Go through the records and show each line where the word "computer" occurs.

*MATERIAL FOR THIS EXERCISE*
--------------------------------
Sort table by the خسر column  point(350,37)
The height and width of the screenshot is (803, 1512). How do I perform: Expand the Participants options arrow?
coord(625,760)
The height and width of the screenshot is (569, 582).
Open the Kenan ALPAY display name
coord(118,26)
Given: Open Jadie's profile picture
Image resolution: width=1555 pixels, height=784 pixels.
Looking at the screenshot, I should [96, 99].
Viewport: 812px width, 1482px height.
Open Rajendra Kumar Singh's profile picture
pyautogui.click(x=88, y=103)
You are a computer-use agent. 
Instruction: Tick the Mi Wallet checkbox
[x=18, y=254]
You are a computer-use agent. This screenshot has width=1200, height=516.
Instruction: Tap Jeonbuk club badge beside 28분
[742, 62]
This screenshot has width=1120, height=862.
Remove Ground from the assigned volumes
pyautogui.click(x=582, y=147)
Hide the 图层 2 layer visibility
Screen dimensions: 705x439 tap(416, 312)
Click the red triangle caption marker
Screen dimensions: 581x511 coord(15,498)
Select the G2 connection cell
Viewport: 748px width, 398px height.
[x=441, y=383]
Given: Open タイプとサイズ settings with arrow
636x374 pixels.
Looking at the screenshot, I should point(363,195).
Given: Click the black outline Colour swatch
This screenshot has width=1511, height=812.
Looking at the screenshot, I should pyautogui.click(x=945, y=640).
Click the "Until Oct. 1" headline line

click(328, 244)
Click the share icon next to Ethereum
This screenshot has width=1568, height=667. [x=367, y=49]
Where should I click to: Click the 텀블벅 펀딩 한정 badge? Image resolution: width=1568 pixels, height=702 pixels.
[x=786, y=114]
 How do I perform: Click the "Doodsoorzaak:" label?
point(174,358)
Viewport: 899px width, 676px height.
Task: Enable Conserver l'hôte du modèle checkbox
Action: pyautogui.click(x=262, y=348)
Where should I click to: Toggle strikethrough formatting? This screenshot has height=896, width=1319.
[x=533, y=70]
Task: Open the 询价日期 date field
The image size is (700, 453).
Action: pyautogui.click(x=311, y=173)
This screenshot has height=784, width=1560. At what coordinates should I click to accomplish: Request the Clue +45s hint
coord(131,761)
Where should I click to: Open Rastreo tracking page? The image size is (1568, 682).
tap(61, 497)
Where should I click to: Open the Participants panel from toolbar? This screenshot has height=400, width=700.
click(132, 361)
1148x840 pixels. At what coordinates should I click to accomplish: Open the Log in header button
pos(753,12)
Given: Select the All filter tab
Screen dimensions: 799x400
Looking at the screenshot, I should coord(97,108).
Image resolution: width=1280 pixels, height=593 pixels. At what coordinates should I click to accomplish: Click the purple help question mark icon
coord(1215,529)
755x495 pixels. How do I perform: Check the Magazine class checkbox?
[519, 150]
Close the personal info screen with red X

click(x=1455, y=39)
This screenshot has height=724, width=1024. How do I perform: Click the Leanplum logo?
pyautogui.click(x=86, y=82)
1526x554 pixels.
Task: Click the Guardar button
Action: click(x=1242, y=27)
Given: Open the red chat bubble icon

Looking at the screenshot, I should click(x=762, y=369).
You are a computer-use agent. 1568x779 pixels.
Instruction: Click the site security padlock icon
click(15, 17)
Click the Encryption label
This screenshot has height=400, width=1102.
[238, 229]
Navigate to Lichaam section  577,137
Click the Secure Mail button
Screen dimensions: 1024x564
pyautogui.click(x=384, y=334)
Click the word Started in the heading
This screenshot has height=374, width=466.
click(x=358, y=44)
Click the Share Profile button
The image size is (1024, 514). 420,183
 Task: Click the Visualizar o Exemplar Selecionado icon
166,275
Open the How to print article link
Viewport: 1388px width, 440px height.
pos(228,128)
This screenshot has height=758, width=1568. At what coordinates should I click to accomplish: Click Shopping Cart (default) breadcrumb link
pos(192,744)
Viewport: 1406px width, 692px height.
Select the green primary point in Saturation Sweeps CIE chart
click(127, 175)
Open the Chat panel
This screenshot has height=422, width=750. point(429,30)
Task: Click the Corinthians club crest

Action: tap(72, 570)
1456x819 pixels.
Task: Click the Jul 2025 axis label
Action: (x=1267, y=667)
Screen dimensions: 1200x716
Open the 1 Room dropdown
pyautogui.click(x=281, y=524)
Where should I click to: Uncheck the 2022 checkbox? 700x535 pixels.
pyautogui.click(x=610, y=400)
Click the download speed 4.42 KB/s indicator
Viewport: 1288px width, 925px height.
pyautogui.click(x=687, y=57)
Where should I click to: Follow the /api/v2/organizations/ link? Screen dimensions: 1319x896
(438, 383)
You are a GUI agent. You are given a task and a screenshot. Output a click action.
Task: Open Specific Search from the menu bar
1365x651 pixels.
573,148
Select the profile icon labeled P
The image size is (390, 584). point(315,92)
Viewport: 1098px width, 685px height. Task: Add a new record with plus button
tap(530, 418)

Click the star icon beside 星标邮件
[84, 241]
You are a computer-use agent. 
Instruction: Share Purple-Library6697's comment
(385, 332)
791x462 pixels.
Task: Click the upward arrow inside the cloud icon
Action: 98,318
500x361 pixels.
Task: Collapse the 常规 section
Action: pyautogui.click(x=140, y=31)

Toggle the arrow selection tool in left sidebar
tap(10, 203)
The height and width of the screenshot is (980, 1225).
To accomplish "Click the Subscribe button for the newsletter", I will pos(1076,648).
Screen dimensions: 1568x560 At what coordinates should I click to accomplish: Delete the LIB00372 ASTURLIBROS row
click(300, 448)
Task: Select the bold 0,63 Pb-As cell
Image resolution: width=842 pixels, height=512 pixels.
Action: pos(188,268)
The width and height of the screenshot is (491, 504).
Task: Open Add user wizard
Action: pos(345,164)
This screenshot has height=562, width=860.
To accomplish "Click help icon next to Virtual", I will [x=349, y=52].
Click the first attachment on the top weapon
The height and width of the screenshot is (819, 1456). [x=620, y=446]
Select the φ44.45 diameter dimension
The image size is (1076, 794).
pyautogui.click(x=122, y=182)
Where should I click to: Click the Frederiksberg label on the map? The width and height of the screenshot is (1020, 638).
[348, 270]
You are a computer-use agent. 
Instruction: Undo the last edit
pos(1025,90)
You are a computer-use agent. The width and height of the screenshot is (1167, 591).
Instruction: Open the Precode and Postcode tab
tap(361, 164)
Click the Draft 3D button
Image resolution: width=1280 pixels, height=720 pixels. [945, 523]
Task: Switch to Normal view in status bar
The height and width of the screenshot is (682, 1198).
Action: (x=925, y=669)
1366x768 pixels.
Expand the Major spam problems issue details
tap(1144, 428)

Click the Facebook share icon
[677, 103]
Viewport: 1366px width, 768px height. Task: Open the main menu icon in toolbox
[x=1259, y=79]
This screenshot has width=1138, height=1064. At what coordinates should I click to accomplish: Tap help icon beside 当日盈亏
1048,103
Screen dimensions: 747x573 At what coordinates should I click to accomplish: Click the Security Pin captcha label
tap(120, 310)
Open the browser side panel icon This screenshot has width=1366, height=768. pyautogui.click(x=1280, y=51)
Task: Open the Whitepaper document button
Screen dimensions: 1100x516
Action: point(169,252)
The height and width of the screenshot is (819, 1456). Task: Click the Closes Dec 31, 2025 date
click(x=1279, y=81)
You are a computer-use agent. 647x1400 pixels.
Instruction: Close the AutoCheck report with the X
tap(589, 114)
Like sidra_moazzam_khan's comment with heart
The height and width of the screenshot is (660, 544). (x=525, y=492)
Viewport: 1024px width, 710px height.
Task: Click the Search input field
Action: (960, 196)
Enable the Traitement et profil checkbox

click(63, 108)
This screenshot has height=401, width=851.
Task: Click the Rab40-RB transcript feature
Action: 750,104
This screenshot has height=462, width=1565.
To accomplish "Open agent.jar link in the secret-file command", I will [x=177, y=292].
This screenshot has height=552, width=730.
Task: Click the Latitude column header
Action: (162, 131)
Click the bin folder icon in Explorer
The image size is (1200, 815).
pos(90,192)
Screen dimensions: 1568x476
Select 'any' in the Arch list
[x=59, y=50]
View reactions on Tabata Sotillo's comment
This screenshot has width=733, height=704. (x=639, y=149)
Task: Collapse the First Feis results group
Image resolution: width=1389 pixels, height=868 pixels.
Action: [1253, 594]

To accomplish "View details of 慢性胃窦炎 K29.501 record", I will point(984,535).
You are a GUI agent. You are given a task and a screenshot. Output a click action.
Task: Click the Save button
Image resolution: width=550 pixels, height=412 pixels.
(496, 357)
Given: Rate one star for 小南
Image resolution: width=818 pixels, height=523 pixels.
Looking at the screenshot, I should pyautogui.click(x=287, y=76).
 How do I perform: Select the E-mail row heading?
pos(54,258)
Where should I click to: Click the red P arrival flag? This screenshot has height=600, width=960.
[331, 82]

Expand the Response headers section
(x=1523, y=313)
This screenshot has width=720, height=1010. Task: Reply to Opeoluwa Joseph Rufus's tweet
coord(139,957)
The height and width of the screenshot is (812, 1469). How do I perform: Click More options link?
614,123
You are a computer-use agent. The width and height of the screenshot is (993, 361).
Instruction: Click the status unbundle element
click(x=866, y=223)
--------------------------------
*SOLUTION*
You are a computer-use agent. 
You are a computer-use agent. This screenshot has width=1200, height=516.
You are a computer-use agent. 1568x779 pixels.
You are a computer-use agent. 
You are a computer-use agent. 
You are a computer-use agent. The width and height of the screenshot is (1167, 591).
You are a computer-use agent. 647x1400 pixels.
You are a computer-use agent. The width and height of the screenshot is (993, 361).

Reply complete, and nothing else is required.